Transcribe all the entries word for word, skipping the pictures.

Material shown START

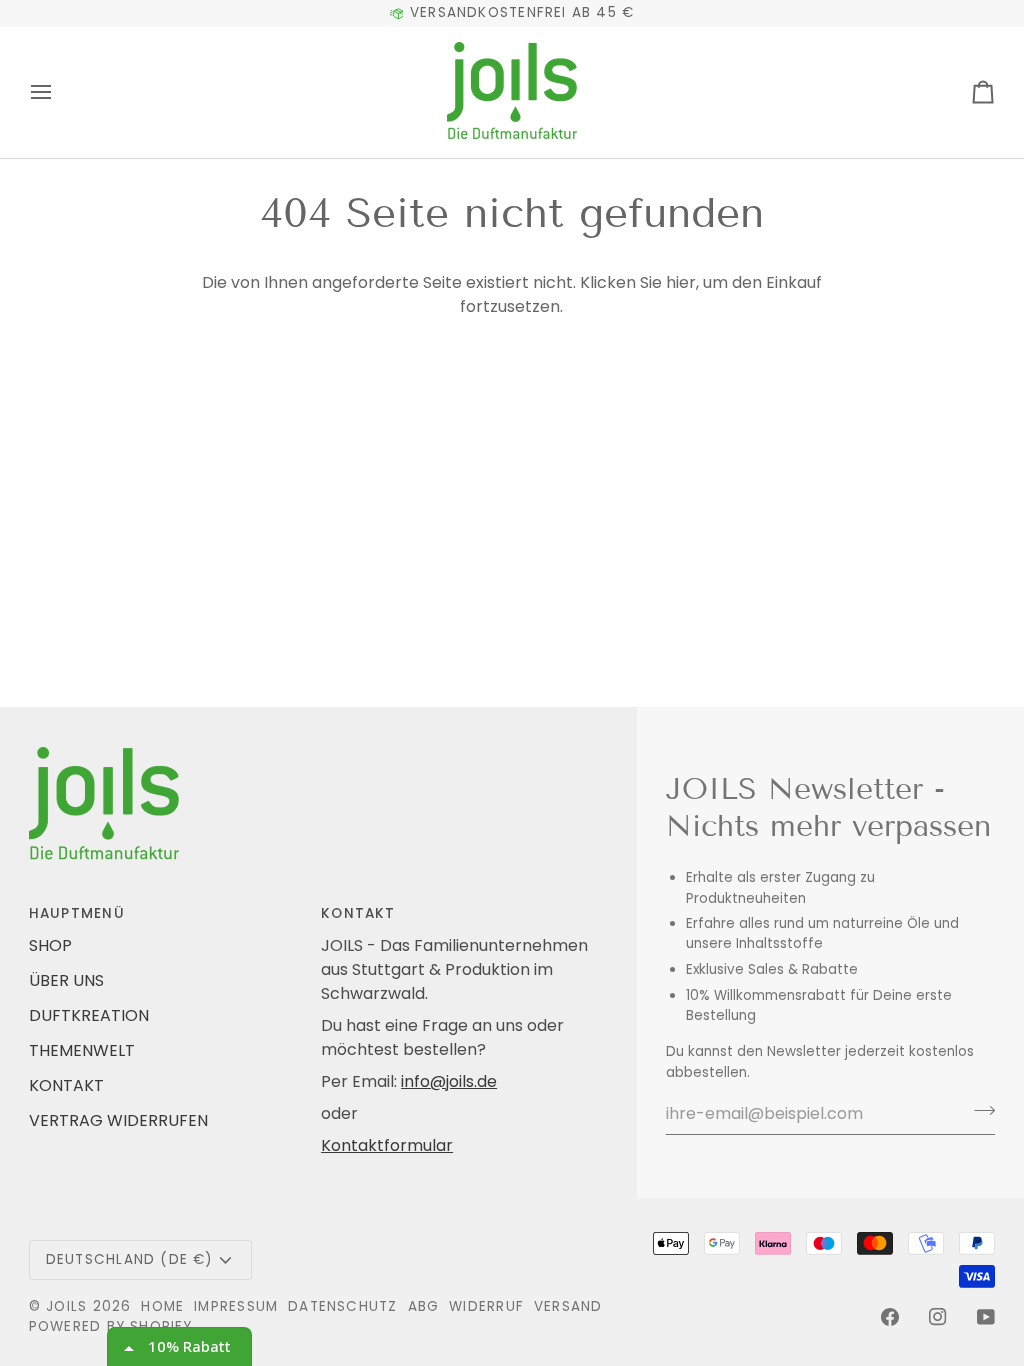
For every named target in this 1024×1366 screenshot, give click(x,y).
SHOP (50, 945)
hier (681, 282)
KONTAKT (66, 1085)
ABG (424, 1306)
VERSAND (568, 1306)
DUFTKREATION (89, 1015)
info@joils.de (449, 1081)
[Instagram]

Material shown END

Finished exercise —
For every named target in this 1024×1366 screenshot, give click(x,y).
SHOP (50, 945)
hier (681, 282)
KONTAKT (66, 1085)
ABG (424, 1306)
VERSAND (568, 1306)
DUFTKREATION (89, 1015)
info@joils.de (449, 1081)
[Instagram]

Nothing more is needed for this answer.